Мона вздыхает и тянется за моей рукой: „Зачем жить, если мы умрем?“ — „Ну, приходится жить, раз уж мы родились“. С Моной я чувствовал себя слоном в посудной лавке. Она была такая изящная, такая хрупкая. „Мы будем вместе до самой старости“, — говорил я, разбивая фарфор. „Я не хочу быть старой и некрасивой. Хочу всегда оставаться такой, как сейчас, молодой женщиной тридцати семи лет. Хочу умереть молодой, как Белоснежка или Спящая красавица“. — „Ну, они ведь снова ожили“. Я терялся из-за ее тоски по смерти. А когда я теряюсь, то чувствую себя дураком. А когда я чувствую себя дураком, то злюсь. Я превращал злость в заботу. Делал все, чтобы угодить ей, и ненавидел себя за это. Я был трусом.
Теперь приходится признать, что я боялся ее. Боялся, потому что сам был причиной ее мыслей о смерти. И чтобы уйти от чувства вины, занимался сексом, словно это был наркотик. Я не мог соответствовать ожиданиям Моны. Я потерпел фиаско. Наш брак был обречен.
Она работала по свободному графику и, как правило, лежала в постели до полудня, возвращалась домой лишь поздно вечером. Я готовил для нее ужин. А если по вечерам дежурил, она оставалась голодной. Не могла даже яйцо сварить. В те вечера, когда я отсутствовал, она постилась — ее собственное выражение, — хотя была тощей, как анорексичка. Так приятно было приносить ей поднос с завтраком, с цветами по сезону и зажженной плавающей свечой в мексиканской чаше. Мою нечистую совесть облегчало приготовление для нее изысканных блюд, когда она, усталая, возвращалась домой с работы. Мона была из тех, что полностью отдаются работе. Не жалела себя. И я уважал ее за это. Не могу сказать, было это выражением любви или суррогатом убитых чувств.

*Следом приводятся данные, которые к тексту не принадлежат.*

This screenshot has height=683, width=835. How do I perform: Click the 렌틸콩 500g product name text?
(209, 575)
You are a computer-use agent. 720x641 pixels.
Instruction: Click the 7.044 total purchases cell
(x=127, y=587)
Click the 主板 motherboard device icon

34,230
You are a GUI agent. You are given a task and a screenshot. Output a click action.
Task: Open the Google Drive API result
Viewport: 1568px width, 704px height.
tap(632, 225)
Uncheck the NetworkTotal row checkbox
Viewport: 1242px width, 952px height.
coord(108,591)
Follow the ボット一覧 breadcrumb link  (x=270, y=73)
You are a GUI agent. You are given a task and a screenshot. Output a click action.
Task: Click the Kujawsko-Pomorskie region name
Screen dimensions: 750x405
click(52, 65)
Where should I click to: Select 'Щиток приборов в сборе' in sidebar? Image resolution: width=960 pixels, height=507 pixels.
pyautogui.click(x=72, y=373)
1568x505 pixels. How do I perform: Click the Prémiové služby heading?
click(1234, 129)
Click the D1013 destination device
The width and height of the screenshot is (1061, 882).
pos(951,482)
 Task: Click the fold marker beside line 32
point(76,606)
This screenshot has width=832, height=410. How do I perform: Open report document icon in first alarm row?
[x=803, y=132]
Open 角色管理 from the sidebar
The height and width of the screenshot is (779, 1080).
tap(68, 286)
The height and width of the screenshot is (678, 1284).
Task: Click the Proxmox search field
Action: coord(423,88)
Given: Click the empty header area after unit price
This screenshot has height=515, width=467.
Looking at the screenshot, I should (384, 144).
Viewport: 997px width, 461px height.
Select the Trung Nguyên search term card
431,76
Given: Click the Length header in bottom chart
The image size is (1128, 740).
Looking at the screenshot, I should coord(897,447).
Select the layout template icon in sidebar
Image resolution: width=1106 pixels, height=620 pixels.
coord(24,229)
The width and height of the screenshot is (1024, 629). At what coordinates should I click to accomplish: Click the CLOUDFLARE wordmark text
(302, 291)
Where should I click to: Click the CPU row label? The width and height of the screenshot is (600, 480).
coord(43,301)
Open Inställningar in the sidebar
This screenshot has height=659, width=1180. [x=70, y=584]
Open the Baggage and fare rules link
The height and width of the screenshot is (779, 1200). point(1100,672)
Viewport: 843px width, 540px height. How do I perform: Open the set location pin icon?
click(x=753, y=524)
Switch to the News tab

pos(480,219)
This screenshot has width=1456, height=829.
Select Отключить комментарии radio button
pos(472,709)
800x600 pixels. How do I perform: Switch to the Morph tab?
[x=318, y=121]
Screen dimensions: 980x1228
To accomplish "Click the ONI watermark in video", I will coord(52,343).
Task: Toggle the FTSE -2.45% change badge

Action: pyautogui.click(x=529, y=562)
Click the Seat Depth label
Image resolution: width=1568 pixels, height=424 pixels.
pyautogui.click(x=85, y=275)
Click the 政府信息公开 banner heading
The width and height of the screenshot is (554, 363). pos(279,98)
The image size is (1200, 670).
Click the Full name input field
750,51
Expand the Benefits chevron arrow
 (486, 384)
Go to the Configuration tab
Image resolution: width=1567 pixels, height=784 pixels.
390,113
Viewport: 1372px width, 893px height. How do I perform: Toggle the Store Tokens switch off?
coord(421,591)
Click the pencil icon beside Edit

Я презирал свою роль прислуживающей домохозяйки. Страстно желал, чтобы все было как раньше и она готовила бы к моему приходу ужин. Хоть бутерброд, мне так надо было расслабиться после дежурства. Все эти несчастные в конфликте с законом. Хаос на местах убийства. Натюрморты с жертвами. Пятна крови на обоях. Живое тело, превращенное в пустую оболочку и обведенное мелом на бетонном полу подземной парковки.
Когда я в час ночи возвращался домой, она давно уже лежала в кровати с зажженным светом и спала. Вся квартира была освещена. Даже свечи в старинных серебряных подсвечниках горели. Вид невинной девочки в постели вызывал у меня чувство неудовлетворенности. Манера, с которой она ежилась под одеялом, была жалобным криком, жгучим упреком. Перечнем моих ошибок и недостатков. И я набрасывался на Спящую красавицу. Стремясь избавиться от чувства боли и нежности, вызываемых ее невинностью. Волна сдерживаемых чувств, которую невозможно было остановить. Никогда не понимал, спала она или притворялась спящей. Иногда гладила меня по волосам машинально, как лунатик. Я с тем же успехом мог иметь резиновую куклу. После я заваливался на спину. Недостойные мужчины слезы ослепляли меня животным потом.